Yes, that makes sense. Now, of course, I'm getting dependency conflicts that are apparently not-resolvable. :pedantic? :abort
is telling me to exclude something but when I exclude it I still get the same message.
@dchelimsky Exclusions added to plugins are ignored. It's an counter-intuitive quirk of leiningen. The trick is to add a dependency on lein-nrepl
with the exclusions, as well as having the :plugins
for it.
"as well as having the :plugins
for it." meaning also include lein-nrepl in plugins, but without the exclusions?
@dchelimsky correct 🙂
I still get the messages if I leave out the exclusions from :plugins
@dchelimsky did you move them to :dependencies
?
:user {:dependencies [[nrepl/nrepl "0.5.1"]
[nrepl/lein-nrepl "0.3.1"
:exclusions [org.clojure/clojure
nrepl
commons-io
commons-codec]]]
:plugins [[cider/cider-nrepl "0.18.0"]
[nrepl/lein-nrepl "0.3.1"
:exclusions [org.clojure/clojure
nrepl
commons-io
commons-codec]]]
without the exclusions in :plugins
I get all the warning messages
oh, I'd thought that would work 😞 I'm not sure then, sorry. I know this is a weird thing that happens with plugins because of the trampoline system.

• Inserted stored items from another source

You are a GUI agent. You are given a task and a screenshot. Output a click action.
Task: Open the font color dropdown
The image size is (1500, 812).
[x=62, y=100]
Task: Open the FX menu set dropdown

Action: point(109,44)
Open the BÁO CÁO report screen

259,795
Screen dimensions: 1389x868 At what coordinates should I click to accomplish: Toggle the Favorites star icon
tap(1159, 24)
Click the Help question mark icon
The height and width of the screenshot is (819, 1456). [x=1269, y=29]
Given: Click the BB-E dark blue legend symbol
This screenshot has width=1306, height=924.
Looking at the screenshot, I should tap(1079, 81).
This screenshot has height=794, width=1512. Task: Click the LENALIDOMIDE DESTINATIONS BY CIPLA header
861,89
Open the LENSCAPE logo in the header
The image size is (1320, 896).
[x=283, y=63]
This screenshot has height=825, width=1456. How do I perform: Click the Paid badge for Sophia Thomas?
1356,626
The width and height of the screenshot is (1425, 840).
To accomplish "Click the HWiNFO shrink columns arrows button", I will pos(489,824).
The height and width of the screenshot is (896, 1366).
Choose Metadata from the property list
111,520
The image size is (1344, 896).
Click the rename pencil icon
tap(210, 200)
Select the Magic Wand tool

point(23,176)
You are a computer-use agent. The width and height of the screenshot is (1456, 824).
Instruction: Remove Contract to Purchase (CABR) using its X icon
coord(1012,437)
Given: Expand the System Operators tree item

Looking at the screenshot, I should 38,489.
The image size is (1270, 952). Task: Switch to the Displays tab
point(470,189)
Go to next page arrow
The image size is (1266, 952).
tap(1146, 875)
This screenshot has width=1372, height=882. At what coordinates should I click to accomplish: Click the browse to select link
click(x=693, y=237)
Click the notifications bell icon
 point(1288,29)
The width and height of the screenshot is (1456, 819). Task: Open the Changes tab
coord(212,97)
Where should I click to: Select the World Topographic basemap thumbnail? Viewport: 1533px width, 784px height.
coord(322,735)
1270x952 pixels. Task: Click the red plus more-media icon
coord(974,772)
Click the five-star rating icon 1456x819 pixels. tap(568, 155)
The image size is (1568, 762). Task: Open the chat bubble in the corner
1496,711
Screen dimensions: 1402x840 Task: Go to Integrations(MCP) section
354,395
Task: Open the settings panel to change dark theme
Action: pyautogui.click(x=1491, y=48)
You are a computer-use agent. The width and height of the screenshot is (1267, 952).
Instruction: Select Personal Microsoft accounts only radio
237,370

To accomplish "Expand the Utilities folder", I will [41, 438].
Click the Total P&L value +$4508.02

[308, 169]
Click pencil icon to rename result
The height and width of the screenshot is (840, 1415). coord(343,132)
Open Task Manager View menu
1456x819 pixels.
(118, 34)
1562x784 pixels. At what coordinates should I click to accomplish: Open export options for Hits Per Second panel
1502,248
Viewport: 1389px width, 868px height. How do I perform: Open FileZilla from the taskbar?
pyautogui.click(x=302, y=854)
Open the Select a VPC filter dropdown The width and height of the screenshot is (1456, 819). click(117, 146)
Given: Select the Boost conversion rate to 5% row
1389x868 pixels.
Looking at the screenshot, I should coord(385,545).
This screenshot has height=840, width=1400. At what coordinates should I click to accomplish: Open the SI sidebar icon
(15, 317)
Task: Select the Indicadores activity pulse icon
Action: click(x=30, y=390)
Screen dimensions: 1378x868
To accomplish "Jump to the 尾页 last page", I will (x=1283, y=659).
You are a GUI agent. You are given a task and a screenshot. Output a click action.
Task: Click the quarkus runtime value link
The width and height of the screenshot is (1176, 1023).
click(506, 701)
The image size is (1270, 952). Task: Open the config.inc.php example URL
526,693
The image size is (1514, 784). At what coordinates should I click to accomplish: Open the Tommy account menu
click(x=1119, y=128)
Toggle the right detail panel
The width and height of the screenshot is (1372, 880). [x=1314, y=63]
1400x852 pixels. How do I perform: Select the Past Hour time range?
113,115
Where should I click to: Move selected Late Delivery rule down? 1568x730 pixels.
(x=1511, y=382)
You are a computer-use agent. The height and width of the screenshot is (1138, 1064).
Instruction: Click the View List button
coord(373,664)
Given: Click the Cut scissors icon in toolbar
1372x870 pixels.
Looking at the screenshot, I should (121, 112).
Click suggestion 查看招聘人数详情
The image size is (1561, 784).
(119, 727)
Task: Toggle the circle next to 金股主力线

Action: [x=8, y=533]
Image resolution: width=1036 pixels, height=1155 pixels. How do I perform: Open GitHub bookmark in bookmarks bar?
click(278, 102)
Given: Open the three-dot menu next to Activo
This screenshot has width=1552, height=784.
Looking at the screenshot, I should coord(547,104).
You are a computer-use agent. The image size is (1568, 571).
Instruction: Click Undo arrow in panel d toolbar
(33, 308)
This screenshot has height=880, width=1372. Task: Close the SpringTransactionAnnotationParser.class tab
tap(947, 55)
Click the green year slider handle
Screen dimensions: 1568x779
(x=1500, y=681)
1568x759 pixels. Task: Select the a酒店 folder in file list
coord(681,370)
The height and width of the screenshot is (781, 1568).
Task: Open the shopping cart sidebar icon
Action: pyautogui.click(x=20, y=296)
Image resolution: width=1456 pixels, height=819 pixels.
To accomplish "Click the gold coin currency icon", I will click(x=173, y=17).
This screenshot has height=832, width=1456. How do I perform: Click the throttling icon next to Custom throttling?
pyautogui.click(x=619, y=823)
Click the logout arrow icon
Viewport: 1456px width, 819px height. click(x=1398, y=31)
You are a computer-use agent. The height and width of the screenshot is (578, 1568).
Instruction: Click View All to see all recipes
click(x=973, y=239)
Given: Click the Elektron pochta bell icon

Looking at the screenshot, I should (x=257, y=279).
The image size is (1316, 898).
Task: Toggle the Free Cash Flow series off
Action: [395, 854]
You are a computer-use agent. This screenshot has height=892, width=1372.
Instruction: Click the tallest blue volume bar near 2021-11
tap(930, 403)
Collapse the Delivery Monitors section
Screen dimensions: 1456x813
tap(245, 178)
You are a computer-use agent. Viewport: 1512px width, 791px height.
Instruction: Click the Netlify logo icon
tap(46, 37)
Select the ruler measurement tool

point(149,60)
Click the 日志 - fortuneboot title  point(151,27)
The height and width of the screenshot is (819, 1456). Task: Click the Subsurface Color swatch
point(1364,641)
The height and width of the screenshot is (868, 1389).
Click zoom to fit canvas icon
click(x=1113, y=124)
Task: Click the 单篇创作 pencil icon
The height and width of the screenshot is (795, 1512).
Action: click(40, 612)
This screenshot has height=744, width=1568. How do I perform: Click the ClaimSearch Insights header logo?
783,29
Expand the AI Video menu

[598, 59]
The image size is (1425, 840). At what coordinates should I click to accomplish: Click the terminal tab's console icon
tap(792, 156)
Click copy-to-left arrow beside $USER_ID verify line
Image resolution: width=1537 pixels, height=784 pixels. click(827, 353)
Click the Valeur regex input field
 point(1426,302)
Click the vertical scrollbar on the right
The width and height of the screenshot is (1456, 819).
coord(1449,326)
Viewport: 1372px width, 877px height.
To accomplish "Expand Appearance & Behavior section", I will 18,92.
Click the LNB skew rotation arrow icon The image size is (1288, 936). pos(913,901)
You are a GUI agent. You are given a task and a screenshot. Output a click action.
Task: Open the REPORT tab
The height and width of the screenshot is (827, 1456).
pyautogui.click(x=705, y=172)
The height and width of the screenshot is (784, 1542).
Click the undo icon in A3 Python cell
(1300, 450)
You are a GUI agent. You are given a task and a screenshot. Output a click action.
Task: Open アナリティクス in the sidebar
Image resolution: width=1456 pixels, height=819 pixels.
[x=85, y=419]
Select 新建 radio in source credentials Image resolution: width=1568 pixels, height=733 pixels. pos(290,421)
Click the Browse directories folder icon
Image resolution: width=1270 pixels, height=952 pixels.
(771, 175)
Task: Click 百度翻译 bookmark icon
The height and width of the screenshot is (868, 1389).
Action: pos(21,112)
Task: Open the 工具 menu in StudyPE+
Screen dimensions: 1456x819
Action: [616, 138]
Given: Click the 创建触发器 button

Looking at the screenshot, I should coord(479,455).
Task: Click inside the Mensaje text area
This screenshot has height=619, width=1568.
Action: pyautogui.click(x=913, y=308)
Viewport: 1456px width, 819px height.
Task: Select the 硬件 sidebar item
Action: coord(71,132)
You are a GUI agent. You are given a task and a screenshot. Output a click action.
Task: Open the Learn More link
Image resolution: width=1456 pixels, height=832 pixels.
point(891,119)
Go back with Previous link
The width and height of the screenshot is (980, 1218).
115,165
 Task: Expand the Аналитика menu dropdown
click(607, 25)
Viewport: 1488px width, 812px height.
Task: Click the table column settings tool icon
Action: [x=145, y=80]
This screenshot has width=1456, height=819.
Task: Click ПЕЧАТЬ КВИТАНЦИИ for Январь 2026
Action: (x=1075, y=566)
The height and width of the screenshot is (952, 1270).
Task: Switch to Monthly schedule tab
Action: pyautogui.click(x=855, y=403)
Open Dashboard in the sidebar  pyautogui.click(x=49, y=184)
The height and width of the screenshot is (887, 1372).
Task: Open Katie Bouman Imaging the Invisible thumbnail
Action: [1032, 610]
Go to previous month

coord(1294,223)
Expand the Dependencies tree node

It gets even weirder, because now I also need to exclude clojure-complete
, but I'm not requiring that anywhere and it's showing up at the top of lein deps :tree
, meaning something, somewhere is injecting it 😕
And if I exclude it, I get compilation errors! Yay!
Thanks for trying to help @dominicm. I appreciate it.
Thank you for your talk on AWS 🙂 I'm excited to see what I can do with the aws libs! (although true input streams will be very useful for me!)
@dominicm feel free to comment on https://github.com/cognitect-labs/aws-api/issues/14
You're already ahead of me then! 😄 I will add my 👍 (assuming this is the equivalent of a JIRA vote)
Not equivalent of a JIRA vote, but it makes me feel good 🙂
Might end up being equivalent. We just haven't discussed it internally.